While researching this possibility I came across a feature of newer consumer-grade disk drives called "Background Medium Scan" ("BMS" or sometimes "BGMS"). As described in an online article:

** The BMS process works at idle time, when the disk received no commands, a common setting is to perform the BMS after about 500ms of not getting any command. The disk may be able to perform this work in a loaded system but it will take much longer, if the disk senses it really needs to perform background tasks it may reduce the required idle time to gain a higher chance of doing it, in that case it may use idle times of around 100ms and then go off to do its background tasks. For the BMS the disk goes sequentially over the media, reading the data but with a slightly reduced ECC tolerance so that it can find locations that are having problems but are still readable. If it hits a problem spot it has two options, if it can recover the data with the full ECC it will do so and attempt a rewrite to the same spot, it will also verify that it can re-read the data and if not it will declare the sector bad and perform a reallocation. If it cannot read the data at all it has no real recourse, it will mark the sector as needing reallocation and if the next access to this location will be a write rather than a read the sector will be reallocated.

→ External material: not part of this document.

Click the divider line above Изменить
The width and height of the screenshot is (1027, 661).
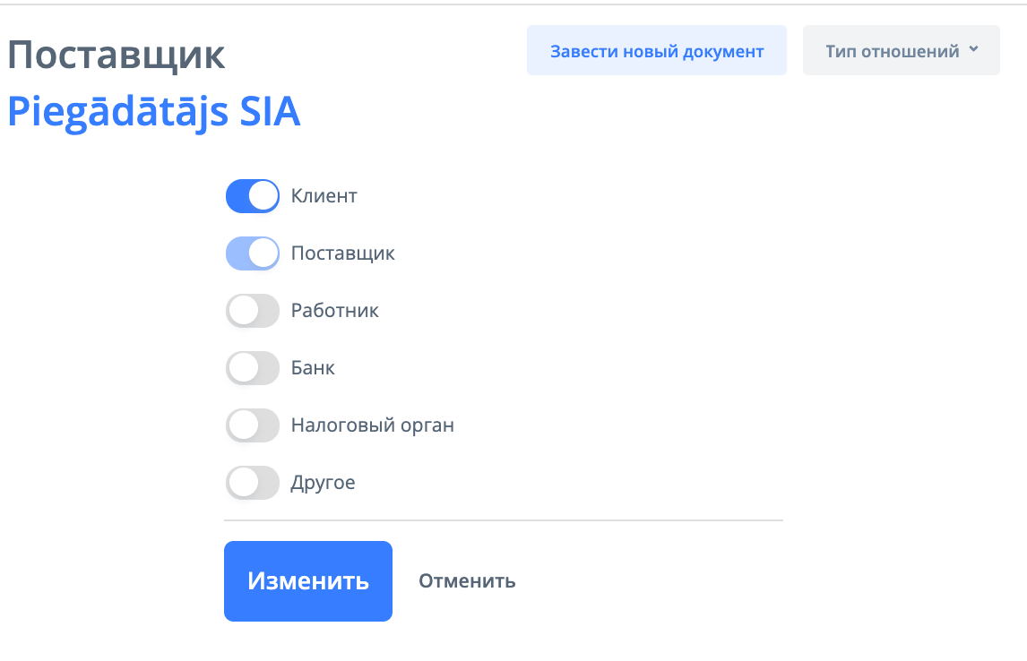[503, 520]
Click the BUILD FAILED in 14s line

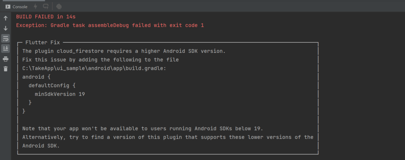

Another article points out the benefits of BMS/BGMS:

** First, BGMS will fix bad blocks on-the-fly as they are discovered by the firmware. The disk drive will use idle time to perform multiple re-reads to correct the data. As the bad blocks are discovered BEFORE the O/S actually needs the data on those blocks, then no programs have to suspend processing while bad blocks are repaired. If your host is streaming movies into hotel rooms, then user's won't suffer through the experience of a movie stopping for 5-30 seconds while the host and/or RAID subsystem go through the data recovery/remapping process.

** If you are using software RAID, then BGMS can somewhat replace data consistency checks, and provide somewhat self-healing storage farms.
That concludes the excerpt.